In our previous posts, we discussed how explainable AI is crucial to ensure the transparency and auditability of your AI deployments and how trustworthy AI adoption and its successful integration into our country’s critical infrastructure and systems are paramount. In this post, we dive into making trustworthy and responsible AI possible with Snorkel Flow, the data-centric AI platform for government and federal agencies.

Collaborative labeling and training workflows

Only a rapid, iterative, direct feedback loop between data labeling and model training can enable the governance, explainability, and adaptability needed for responsible AI.

Challenge: Labeling and modeling direct feedback 

Data scientists building ML models on hand-labeled datasets are often disconnected from the subject matter experts (SMEs) who labeled the data. This constrains the data scientists’ insight into the labeling process. If any problems are later discovered in the data, the data scientists have limited options for addressing these issues.

Caption: Traditional methods involve handing over a static, manually labeled dataset. Re-labeling requires restarting the manual labeling process all over again.

Snorkel Flow advantage: Collaborative labeling and training workflows

Snorkel Flow allows companies the ability to bring together data scientists and SMEs to build trustworthy AI solutions in ways that were previously not possible.

By enabling organizations’ in-house SMEs to programmatically label massive training datasets quickly and efficiently, companies are able to accelerate AI/ML application development and reduce the workload burden on critical knowledge workers. Feedback from data scientists on the performance of ML models trained on this programmatically-labeled data can then be shared with SMEs. 

Components of the ML process are connected, transparent, and driven by feedback instead of linear, opaque, and immutable

Driving a virtual cycle of rapid improvement by providing actionable feedback to SMEs on how to improve their labeling functions and training data. This iterative workflow at the heart of Snorkel Flow makes it possible to build adaptable ML models and AI applications that can be analyzed and modified as needed to ensure trustworthy AI.

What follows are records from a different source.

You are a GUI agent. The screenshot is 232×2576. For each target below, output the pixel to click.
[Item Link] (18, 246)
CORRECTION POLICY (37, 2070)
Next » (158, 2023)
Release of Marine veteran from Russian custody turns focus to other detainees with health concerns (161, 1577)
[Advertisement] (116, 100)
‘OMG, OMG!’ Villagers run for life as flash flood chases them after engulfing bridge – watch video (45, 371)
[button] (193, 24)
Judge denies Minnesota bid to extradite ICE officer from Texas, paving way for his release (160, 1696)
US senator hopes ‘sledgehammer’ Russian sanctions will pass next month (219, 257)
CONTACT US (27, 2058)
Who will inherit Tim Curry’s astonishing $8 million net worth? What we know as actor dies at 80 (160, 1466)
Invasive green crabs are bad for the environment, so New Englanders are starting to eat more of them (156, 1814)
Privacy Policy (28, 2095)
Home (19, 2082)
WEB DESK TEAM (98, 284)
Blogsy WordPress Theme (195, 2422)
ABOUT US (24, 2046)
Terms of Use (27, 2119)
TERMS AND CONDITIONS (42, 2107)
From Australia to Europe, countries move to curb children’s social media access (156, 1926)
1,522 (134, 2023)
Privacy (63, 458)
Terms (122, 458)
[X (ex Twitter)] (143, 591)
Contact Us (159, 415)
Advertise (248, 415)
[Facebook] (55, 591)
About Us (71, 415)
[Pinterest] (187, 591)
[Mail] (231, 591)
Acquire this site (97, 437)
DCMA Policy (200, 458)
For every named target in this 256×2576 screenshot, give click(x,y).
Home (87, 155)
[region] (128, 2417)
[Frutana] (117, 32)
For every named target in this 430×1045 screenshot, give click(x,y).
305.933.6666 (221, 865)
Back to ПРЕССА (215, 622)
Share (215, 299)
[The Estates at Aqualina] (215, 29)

The “bill of materials” for responsible AI and ML

An effective and comprehensive AI governance regime requires an understanding of all upstream components, such as any third-party training data and pre-trained models. If these upstream components are unable to ensure trustworthiness, no downstream system built from these components will be able to ensure trustworthiness either.

Challenge: Defect visibility in pre-trained models

A recent 200-page report authored by more than 100 scholars across Stanford University explored many of the risks and issues associated with relying on pre-trained ML models. Among many legal and ethical considerations, the report highlighted the potential for inequity and misuse when incorporating such “foundational models” into downstream applications. The fact that downstream applications necessarily inherit all known and unknown defects of the upstream foundation model, as well as the lack of a deep understanding of their behavior and failure modes, led the authors of this report to warn that their use “demands caution.”

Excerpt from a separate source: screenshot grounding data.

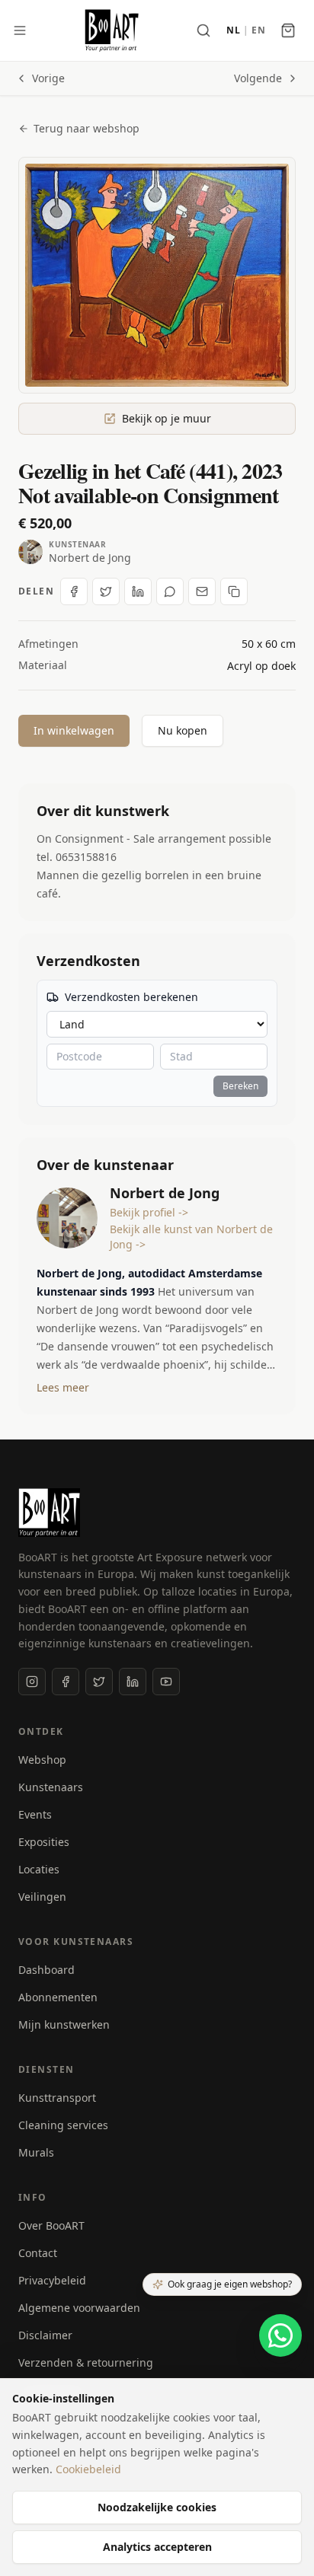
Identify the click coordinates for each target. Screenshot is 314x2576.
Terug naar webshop (86, 128)
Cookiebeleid (88, 2469)
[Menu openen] (20, 30)
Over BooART (51, 2225)
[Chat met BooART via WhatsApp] (280, 2335)
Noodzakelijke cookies (157, 2507)
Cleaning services (63, 2125)
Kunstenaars (50, 1787)
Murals (36, 2152)
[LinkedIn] (132, 1681)
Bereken (240, 1085)
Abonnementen (58, 1997)
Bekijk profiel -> (149, 1212)
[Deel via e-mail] (202, 591)
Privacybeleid (52, 2280)
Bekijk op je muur (166, 418)
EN (258, 30)
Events (35, 1814)
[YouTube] (166, 1681)
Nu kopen (182, 730)
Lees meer (63, 1387)
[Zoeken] (203, 30)
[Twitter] (99, 1681)
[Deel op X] (106, 591)
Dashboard (46, 1969)
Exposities (43, 1842)
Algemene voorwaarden (79, 2307)
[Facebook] (65, 1681)
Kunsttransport (57, 2097)
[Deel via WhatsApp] (170, 591)
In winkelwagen (74, 730)
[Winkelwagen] (288, 30)
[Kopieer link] (234, 591)
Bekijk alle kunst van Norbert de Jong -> (191, 1236)
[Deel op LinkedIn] (138, 591)
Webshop (42, 1759)
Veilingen (42, 1896)
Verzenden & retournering (85, 2362)
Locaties (38, 1869)
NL (233, 30)
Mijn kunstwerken (64, 2024)
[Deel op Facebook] (74, 591)
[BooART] (112, 30)
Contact (37, 2253)
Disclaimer (45, 2335)
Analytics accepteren (157, 2546)
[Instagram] (32, 1681)
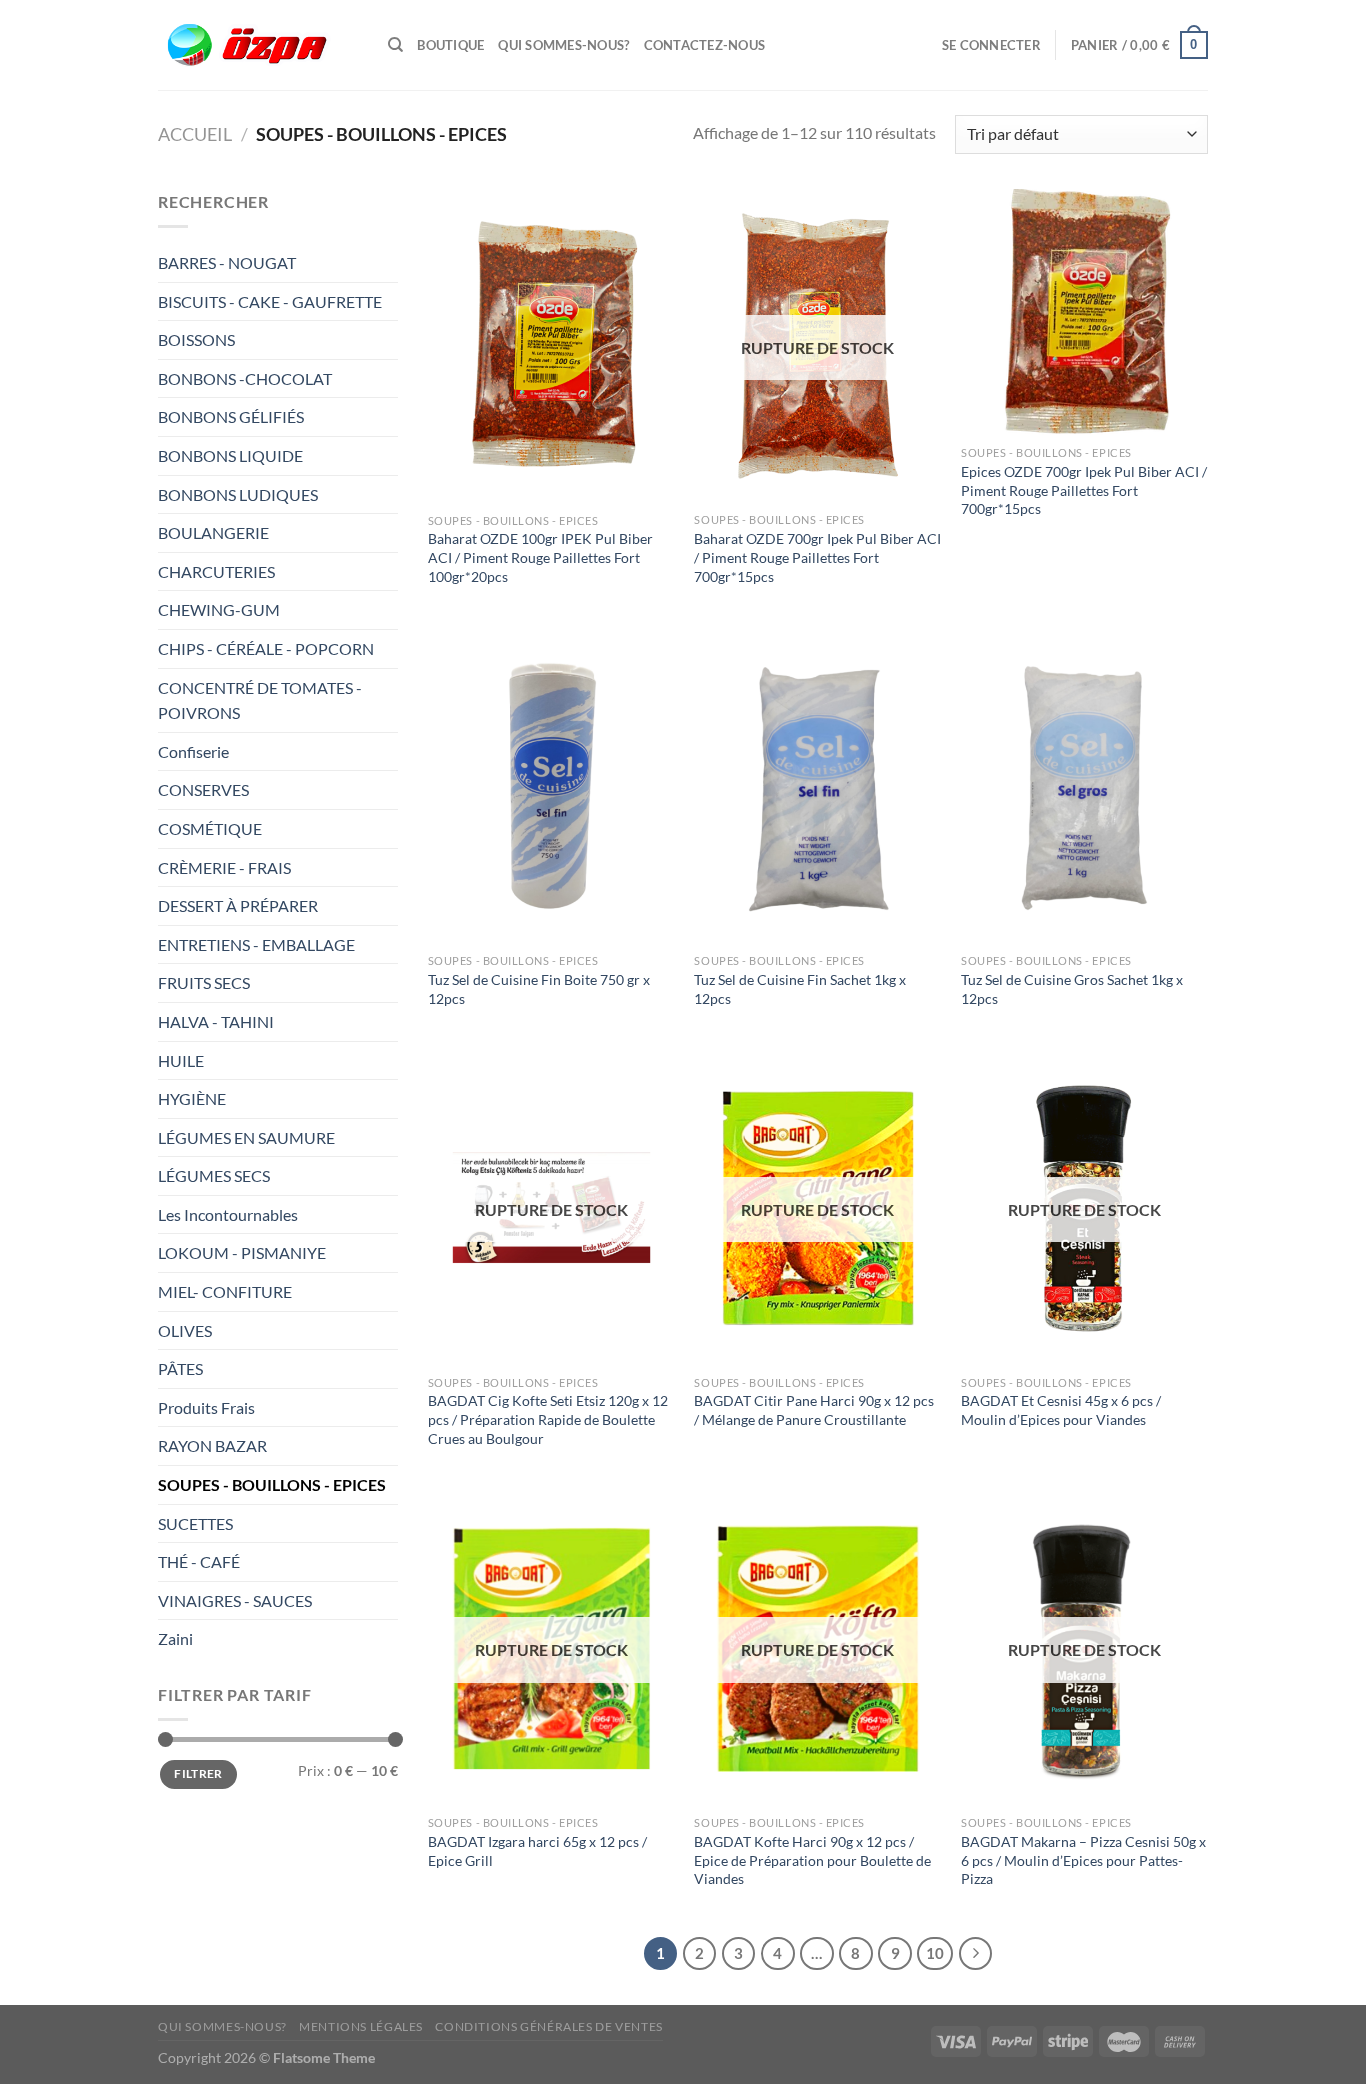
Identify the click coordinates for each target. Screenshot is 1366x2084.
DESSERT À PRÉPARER (238, 905)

Snorkel Flow advantage: Fully-transparent “bill of materials” for responsible AI and ML

Due to the time and cost typically required to build AI/ML applications from scratch, some organizations rely on external resources like third-party APIs and pre-trained models as a means of saving time and resources. However, this introduces additional risk, and makes a full governance regime for trustworthiness more challenging.

Caption: Underlying every component of a Snorkel Flow application is a combination of human-readable Python functions and data tables

Snorkel Flow solves this problem by making it practical for enterprises to build their own custom AI/ML applications in-house, quickly and easily, without relying on pre-built components with opaque origins. Across the entire process, from labeling training data to training ML models, Snorkel Flow enables comprehensive control of, and visibility into, the full AI supply chain.

Wrapping up trustworthy and responsible AI

For organizations building AI applications using programmatic labeling and the data-centric approach pioneered by Snorkel AI and enabled by Snorkel Flow, all of these requirements for trustworthy AI become possible.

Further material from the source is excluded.